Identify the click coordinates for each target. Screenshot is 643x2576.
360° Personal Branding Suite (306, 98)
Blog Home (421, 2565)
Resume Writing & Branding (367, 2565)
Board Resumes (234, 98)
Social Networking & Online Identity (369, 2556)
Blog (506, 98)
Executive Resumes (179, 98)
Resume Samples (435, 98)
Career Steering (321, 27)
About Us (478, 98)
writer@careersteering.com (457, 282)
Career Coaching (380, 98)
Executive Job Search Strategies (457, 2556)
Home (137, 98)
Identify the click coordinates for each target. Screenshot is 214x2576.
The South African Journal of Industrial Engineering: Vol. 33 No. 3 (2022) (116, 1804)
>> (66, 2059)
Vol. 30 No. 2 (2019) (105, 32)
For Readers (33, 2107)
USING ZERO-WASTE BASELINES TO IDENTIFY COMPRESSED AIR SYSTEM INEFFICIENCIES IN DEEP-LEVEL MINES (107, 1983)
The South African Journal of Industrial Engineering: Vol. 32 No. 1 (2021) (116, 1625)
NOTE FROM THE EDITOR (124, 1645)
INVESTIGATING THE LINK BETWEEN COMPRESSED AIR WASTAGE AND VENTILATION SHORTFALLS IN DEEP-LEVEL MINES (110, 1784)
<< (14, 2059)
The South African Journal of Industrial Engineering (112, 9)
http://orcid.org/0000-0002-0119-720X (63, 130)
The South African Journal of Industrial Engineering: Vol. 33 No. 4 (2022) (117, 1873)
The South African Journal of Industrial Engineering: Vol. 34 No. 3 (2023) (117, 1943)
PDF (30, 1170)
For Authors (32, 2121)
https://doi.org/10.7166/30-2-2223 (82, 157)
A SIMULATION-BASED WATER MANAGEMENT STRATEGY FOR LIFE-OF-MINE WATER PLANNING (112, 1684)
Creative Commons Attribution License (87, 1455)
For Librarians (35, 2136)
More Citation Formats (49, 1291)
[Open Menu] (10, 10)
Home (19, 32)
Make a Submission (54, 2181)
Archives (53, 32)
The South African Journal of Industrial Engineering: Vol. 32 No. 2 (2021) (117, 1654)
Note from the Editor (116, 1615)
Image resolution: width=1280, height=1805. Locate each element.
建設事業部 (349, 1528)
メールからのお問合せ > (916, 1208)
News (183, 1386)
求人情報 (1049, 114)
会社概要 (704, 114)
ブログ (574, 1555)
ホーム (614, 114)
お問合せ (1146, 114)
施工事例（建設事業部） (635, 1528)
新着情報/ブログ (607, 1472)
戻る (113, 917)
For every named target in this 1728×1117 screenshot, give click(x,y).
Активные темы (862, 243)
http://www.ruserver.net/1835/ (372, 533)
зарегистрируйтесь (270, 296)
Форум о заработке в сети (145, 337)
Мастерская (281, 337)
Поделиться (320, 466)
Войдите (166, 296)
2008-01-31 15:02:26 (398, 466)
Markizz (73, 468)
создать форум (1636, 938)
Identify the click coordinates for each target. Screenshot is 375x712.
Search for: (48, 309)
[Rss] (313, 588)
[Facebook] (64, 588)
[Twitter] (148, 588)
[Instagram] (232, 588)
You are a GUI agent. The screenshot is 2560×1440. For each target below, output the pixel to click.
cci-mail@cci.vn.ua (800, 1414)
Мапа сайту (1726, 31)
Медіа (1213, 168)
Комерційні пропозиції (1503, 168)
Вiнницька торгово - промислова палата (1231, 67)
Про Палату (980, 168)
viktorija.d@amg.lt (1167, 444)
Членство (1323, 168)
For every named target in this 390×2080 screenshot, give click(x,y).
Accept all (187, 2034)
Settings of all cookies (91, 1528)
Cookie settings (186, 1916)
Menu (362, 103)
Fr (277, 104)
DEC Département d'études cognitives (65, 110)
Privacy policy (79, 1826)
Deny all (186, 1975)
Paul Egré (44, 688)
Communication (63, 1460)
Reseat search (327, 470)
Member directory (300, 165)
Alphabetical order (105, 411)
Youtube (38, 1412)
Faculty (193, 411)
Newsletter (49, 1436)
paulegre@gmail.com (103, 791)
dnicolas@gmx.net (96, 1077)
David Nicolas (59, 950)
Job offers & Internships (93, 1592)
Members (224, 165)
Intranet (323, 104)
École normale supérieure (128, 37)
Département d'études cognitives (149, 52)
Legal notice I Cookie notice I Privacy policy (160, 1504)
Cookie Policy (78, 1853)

━━━━━━━━

**Description of the task:** Transcribe, without alteration, the line that contains "Fr (277, 104)" together with all lines after it in the listing above.

**Solution to this task:**
Fr (277, 104)
DEC Département d'études cognitives (65, 110)
Privacy policy (79, 1826)
Deny all (186, 1975)
Paul Egré (44, 688)
Communication (63, 1460)
Reseat search (327, 470)
Member directory (300, 165)
Alphabetical order (105, 411)
Youtube (38, 1412)
Faculty (193, 411)
Newsletter (49, 1436)
paulegre@gmail.com (103, 791)
dnicolas@gmx.net (96, 1077)
David Nicolas (59, 950)
Job offers & Internships (93, 1592)
Members (224, 165)
Intranet (323, 104)
École normale supérieure (128, 37)
Département d'études cognitives (149, 52)
Legal notice I Cookie notice I Privacy policy (160, 1504)
Cookie Policy (78, 1853)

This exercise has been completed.